I originally thought that what I call the ‘flicker of existence’ would remain forever beyond the reach of our instrumentation and said as much in the original draft of this post. However, after thinking about the amazing advances made already, I added, perhaps prophetically, “There should be some ‘extended’ event chains whose flicker can be recognized by the instruments we now have, or will shortly develop.”  Maybe Hogan’s is one of them.
However, I do not ‘buy’ the current trend of envisaging the universe as a super computer  — for Hogan my ‘flicker of exietence’ is  ‘digital noise’. The analogy universe/computer strikes me as being too obviously rooted in what is becoming the dominant human activity — computing. I wouold have thought the ‘universe’  had better things to do than just process information. Like what for example ?  Like bringing something new into existence from out of itself, actualizing what is potential. In a nutshell : the ‘universe’ (not a term I would choose) is creative not computational. But I suppose one cannot expect trained scientists to see things in this light.    S.H. (7/2/12)

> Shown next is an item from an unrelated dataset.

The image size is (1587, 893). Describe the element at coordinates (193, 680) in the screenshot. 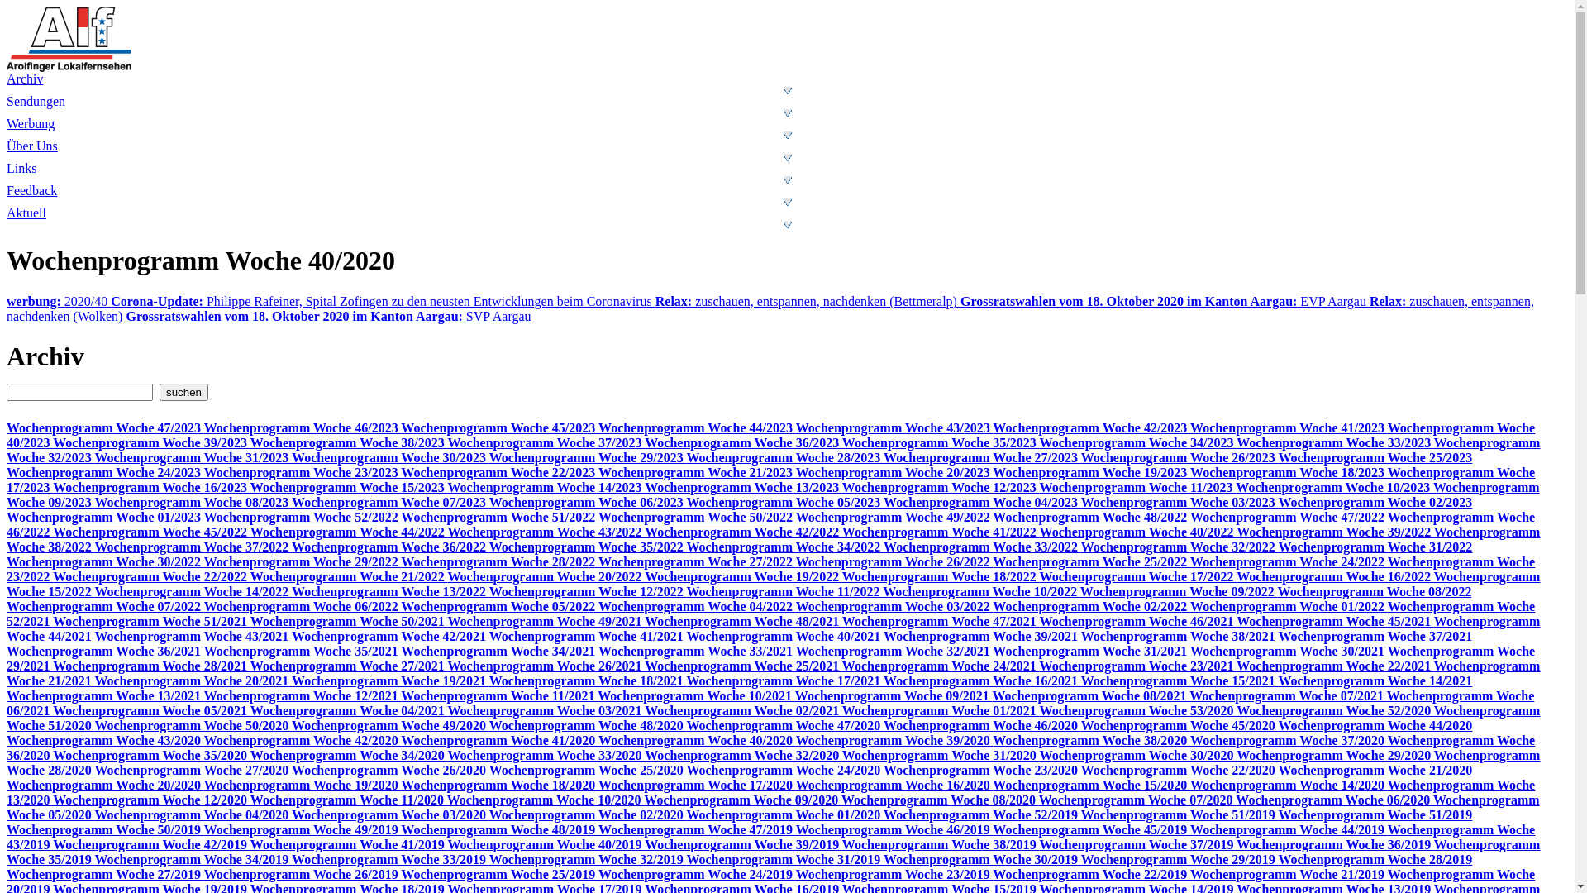

I see `'Wochenprogramm Woche 20/2021'` at that location. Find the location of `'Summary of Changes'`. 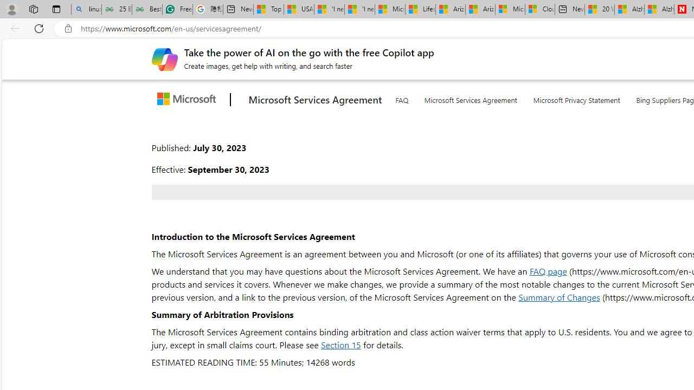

(2) Heidegger put it more poetically, “Being is shot through with nothingness”.

(3)   This happens because a rapid event cluster ‘misses out’ more event locations on its path, so the chance of the two clusters ‘colliding’, i.e. ‘competing’ for the same spots on the Locality, is drastically reduced.

(4) This is so because not all ultimate events are brought into existence by previously existing ones : some ultimate  events originate not in K1 (roughly what is known as the physical universe) but in K01 , the source of all events. If these ‘uncaused events’ persist, i.e. acquire self-dominance, or come to dominate existing event clusters, something completely new will have come into existence —  though whether it persists depends on how well it can co-exist with already well-established event-clusters. In brief, there is an irreducible random element built into the universe. (This is quite apart from Quantum Indeterminacy which in any case would disappear if a coherent ‘hidden variables’ theory replaces the orthodox one.)

I will discuss in a subsequent post whether modern experiment and observation gives any support to these predictions.